● PROBLEM SET
(1) Please pull out, word for word, the part of the LicenseCompareHelper page that opens with the words containing "protected static final Map<String,String> NORMALIZE_TOKENS" and closes with "public LicenseCompareHelper()".
(2) Who is named as the author on the LicenseCompareHelper page?
(3) Check each statement against the LicenseCompareHelper page. Answer yes or no, and quote the deciding words from the page.
(a) LicenseCompareHelper extends Object.
(b) CROSS_REF_NUM_WORDS_MATCH is declared as a String.
(c) The LicenseCompareHelper constructor is protected.

● PASSAGE TO READ
Class LicenseCompareHelper

java.lang.Object
org.spdx.utility.compare.LicenseCompareHelper

public class LicenseCompareHelper extends Object
Primarily a static class of helper functions for comparing two SPDX licenses
Author:
Gary O'Neall
  • Field Details

    • TOKEN_SPLIT_REGEX

      protected static final String TOKEN_SPLIT_REGEX
      See Also:
    • TOKEN_SPLIT_PATTERN

      protected static final Pattern TOKEN_SPLIT_PATTERN
    • PUNCTUATION

      protected static final Set<String> PUNCTUATION
    • SKIPPABLE_TOKENS

      protected static final Set<String> SKIPPABLE_TOKENS
    • NORMALIZE_TOKENS

      protected static final Map<String,String> NORMALIZE_TOKENS
    • CROSS_REF_NUM_WORDS_MATCH

      protected static final Integer CROSS_REF_NUM_WORDS_MATCH
    • REGEX_QUANTIFIER_PATTERN

      protected static final Pattern REGEX_QUANTIFIER_PATTERN
  • Constructor Details

    • LicenseCompareHelper

      public LicenseCompareHelper()

● PROVIDED MATERIAL
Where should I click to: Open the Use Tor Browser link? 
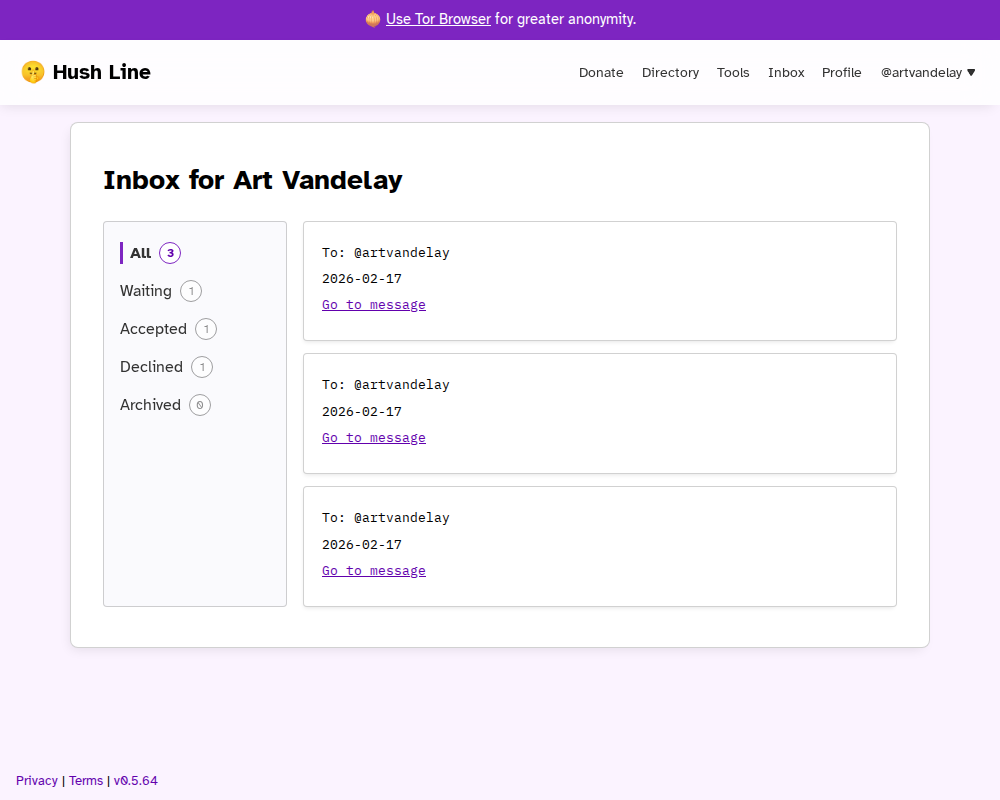click(438, 19)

● EXPECTED RESPONSES
(1)
protected static final Map<String,String> NORMALIZE_TOKENS
    • CROSS_REF_NUM_WORDS_MATCH

      protected static final Integer CROSS_REF_NUM_WORDS_MATCH
    • REGEX_QUANTIFIER_PATTERN

      protected static final Pattern REGEX_QUANTIFIER_PATTERN
  • Constructor Details

    • LicenseCompareHelper

      public LicenseCompareHelper()

(2) Gary O'Neall

(3)
(a) Yes: "public class LicenseCompareHelper extends Object"
(b) No: "protected static final Integer CROSS_REF_NUM_WORDS_MATCH"
(c) No: "public LicenseCompareHelper()"